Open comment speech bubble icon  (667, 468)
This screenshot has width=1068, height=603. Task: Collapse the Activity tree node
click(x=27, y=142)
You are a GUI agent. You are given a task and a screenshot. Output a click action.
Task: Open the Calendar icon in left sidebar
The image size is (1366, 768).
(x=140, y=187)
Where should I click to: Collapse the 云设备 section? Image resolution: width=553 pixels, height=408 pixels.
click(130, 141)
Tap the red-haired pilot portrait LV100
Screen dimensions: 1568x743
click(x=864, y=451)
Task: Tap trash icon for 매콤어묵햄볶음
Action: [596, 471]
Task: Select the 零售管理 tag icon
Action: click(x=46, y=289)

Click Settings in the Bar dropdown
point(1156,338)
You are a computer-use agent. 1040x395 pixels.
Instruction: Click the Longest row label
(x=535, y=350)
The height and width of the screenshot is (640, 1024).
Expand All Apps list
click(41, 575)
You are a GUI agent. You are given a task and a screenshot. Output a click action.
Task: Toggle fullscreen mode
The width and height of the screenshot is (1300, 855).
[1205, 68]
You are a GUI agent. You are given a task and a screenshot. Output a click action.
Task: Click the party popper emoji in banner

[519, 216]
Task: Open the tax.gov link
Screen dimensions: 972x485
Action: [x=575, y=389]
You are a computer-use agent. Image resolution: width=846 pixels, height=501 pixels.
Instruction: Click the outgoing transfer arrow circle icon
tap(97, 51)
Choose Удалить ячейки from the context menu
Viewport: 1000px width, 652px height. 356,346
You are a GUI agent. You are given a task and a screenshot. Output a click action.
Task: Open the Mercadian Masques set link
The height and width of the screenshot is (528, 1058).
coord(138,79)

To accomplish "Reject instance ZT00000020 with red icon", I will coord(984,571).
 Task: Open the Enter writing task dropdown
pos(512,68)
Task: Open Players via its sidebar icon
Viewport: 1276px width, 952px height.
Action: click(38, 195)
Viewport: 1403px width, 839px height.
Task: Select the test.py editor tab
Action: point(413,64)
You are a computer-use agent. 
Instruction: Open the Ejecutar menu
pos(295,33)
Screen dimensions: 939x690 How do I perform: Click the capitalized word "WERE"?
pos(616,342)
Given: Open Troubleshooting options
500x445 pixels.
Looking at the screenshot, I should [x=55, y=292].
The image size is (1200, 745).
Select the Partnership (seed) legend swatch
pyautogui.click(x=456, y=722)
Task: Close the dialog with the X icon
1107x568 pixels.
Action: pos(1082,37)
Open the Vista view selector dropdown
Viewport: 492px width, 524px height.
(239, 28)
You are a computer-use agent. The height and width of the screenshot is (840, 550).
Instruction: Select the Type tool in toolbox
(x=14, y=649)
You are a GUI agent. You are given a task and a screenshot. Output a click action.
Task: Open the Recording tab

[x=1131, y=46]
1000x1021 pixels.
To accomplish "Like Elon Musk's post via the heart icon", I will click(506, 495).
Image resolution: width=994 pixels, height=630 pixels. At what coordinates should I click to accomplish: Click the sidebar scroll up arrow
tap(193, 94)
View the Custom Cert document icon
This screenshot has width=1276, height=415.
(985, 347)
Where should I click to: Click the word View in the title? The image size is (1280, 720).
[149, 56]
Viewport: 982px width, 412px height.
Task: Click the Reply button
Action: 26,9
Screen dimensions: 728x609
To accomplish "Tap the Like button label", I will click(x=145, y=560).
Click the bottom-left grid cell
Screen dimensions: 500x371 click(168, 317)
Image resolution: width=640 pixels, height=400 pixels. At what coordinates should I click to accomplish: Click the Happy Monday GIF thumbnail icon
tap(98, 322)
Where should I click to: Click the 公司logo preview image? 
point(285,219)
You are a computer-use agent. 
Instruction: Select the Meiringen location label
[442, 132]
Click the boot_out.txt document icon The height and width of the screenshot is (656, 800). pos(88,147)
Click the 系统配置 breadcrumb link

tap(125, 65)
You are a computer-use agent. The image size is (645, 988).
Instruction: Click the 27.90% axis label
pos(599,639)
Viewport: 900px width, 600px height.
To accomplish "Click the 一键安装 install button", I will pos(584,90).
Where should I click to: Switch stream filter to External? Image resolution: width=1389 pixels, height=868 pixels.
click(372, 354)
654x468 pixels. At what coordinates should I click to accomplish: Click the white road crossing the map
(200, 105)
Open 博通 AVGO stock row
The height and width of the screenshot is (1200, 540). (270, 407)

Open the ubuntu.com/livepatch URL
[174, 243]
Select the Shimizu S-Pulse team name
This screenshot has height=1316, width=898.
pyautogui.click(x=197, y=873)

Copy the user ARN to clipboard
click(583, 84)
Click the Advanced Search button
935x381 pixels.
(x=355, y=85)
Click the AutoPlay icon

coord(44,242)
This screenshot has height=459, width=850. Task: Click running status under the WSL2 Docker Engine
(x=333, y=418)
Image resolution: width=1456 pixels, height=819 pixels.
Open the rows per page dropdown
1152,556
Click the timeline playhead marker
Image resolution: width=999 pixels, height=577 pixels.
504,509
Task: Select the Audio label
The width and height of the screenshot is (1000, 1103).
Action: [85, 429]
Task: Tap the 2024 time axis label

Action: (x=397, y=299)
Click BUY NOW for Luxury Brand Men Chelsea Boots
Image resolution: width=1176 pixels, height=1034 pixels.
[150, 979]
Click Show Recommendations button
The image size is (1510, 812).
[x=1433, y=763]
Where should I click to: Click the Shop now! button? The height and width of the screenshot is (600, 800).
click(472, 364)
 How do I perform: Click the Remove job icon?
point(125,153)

> What you will do:
In full and without alteration, output the listing.

> Solution below:
Open comment speech bubble icon  (667, 468)
This screenshot has width=1068, height=603. Task: Collapse the Activity tree node
click(x=27, y=142)
You are a GUI agent. You are given a task and a screenshot. Output a click action.
Task: Open the Calendar icon in left sidebar
The image size is (1366, 768).
(x=140, y=187)
Where should I click to: Collapse the 云设备 section? Image resolution: width=553 pixels, height=408 pixels.
click(130, 141)
Tap the red-haired pilot portrait LV100
Screen dimensions: 1568x743
click(x=864, y=451)
Task: Tap trash icon for 매콤어묵햄볶음
Action: [596, 471]
Task: Select the 零售管理 tag icon
Action: click(x=46, y=289)

Click Settings in the Bar dropdown
point(1156,338)
You are a computer-use agent. 1040x395 pixels.
Instruction: Click the Longest row label
(x=535, y=350)
The height and width of the screenshot is (640, 1024).
Expand All Apps list
click(41, 575)
You are a GUI agent. You are given a task and a screenshot. Output a click action.
Task: Toggle fullscreen mode
The width and height of the screenshot is (1300, 855).
[1205, 68]
You are a GUI agent. You are given a task and a screenshot. Output a click action.
Task: Click the party popper emoji in banner

[519, 216]
Task: Open the tax.gov link
Screen dimensions: 972x485
Action: [x=575, y=389]
You are a computer-use agent. Image resolution: width=846 pixels, height=501 pixels.
Instruction: Click the outgoing transfer arrow circle icon
tap(97, 51)
Choose Удалить ячейки from the context menu
Viewport: 1000px width, 652px height. 356,346
You are a GUI agent. You are given a task and a screenshot. Output a click action.
Task: Open the Mercadian Masques set link
The height and width of the screenshot is (528, 1058).
coord(138,79)

To accomplish "Reject instance ZT00000020 with red icon", I will coord(984,571).
 Task: Open the Enter writing task dropdown
pos(512,68)
Task: Open Players via its sidebar icon
Viewport: 1276px width, 952px height.
Action: click(38, 195)
Viewport: 1403px width, 839px height.
Task: Select the test.py editor tab
Action: point(413,64)
You are a computer-use agent. 
Instruction: Open the Ejecutar menu
pos(295,33)
Screen dimensions: 939x690 How do I perform: Click the capitalized word "WERE"?
pos(616,342)
Given: Open Troubleshooting options
500x445 pixels.
Looking at the screenshot, I should [x=55, y=292].
The image size is (1200, 745).
Select the Partnership (seed) legend swatch
pyautogui.click(x=456, y=722)
Task: Close the dialog with the X icon
1107x568 pixels.
Action: pos(1082,37)
Open the Vista view selector dropdown
Viewport: 492px width, 524px height.
(239, 28)
You are a computer-use agent. The height and width of the screenshot is (840, 550).
Instruction: Select the Type tool in toolbox
(x=14, y=649)
You are a GUI agent. You are given a task and a screenshot. Output a click action.
Task: Open the Recording tab

[x=1131, y=46]
1000x1021 pixels.
To accomplish "Like Elon Musk's post via the heart icon", I will click(506, 495).
Image resolution: width=994 pixels, height=630 pixels. At what coordinates should I click to accomplish: Click the sidebar scroll up arrow
tap(193, 94)
View the Custom Cert document icon
This screenshot has width=1276, height=415.
(985, 347)
Where should I click to: Click the word View in the title? The image size is (1280, 720).
[149, 56]
Viewport: 982px width, 412px height.
Task: Click the Reply button
Action: 26,9
Screen dimensions: 728x609
To accomplish "Tap the Like button label", I will click(x=145, y=560).
Click the bottom-left grid cell
Screen dimensions: 500x371 click(168, 317)
Image resolution: width=640 pixels, height=400 pixels. At what coordinates should I click to accomplish: Click the Happy Monday GIF thumbnail icon
tap(98, 322)
Where should I click to: Click the 公司logo preview image? 
point(285,219)
You are a computer-use agent. 
Instruction: Select the Meiringen location label
[442, 132]
Click the boot_out.txt document icon The height and width of the screenshot is (656, 800). pos(88,147)
Click the 系统配置 breadcrumb link

tap(125, 65)
You are a computer-use agent. The image size is (645, 988).
Instruction: Click the 27.90% axis label
pos(599,639)
Viewport: 900px width, 600px height.
To accomplish "Click the 一键安装 install button", I will pos(584,90).
Where should I click to: Switch stream filter to External? Image resolution: width=1389 pixels, height=868 pixels.
click(372, 354)
654x468 pixels. At what coordinates should I click to accomplish: Click the white road crossing the map
(200, 105)
Open 博通 AVGO stock row
The height and width of the screenshot is (1200, 540). (270, 407)

Open the ubuntu.com/livepatch URL
[174, 243]
Select the Shimizu S-Pulse team name
This screenshot has height=1316, width=898.
pyautogui.click(x=197, y=873)

Copy the user ARN to clipboard
click(583, 84)
Click the Advanced Search button
935x381 pixels.
(x=355, y=85)
Click the AutoPlay icon

coord(44,242)
This screenshot has height=459, width=850. Task: Click running status under the WSL2 Docker Engine
(x=333, y=418)
Image resolution: width=1456 pixels, height=819 pixels.
Open the rows per page dropdown
1152,556
Click the timeline playhead marker
Image resolution: width=999 pixels, height=577 pixels.
504,509
Task: Select the Audio label
The width and height of the screenshot is (1000, 1103).
Action: [85, 429]
Task: Tap the 2024 time axis label

Action: (x=397, y=299)
Click BUY NOW for Luxury Brand Men Chelsea Boots
Image resolution: width=1176 pixels, height=1034 pixels.
[150, 979]
Click Show Recommendations button
The image size is (1510, 812).
[x=1433, y=763]
Where should I click to: Click the Shop now! button? The height and width of the screenshot is (600, 800).
click(472, 364)
 How do I perform: Click the Remove job icon?
point(125,153)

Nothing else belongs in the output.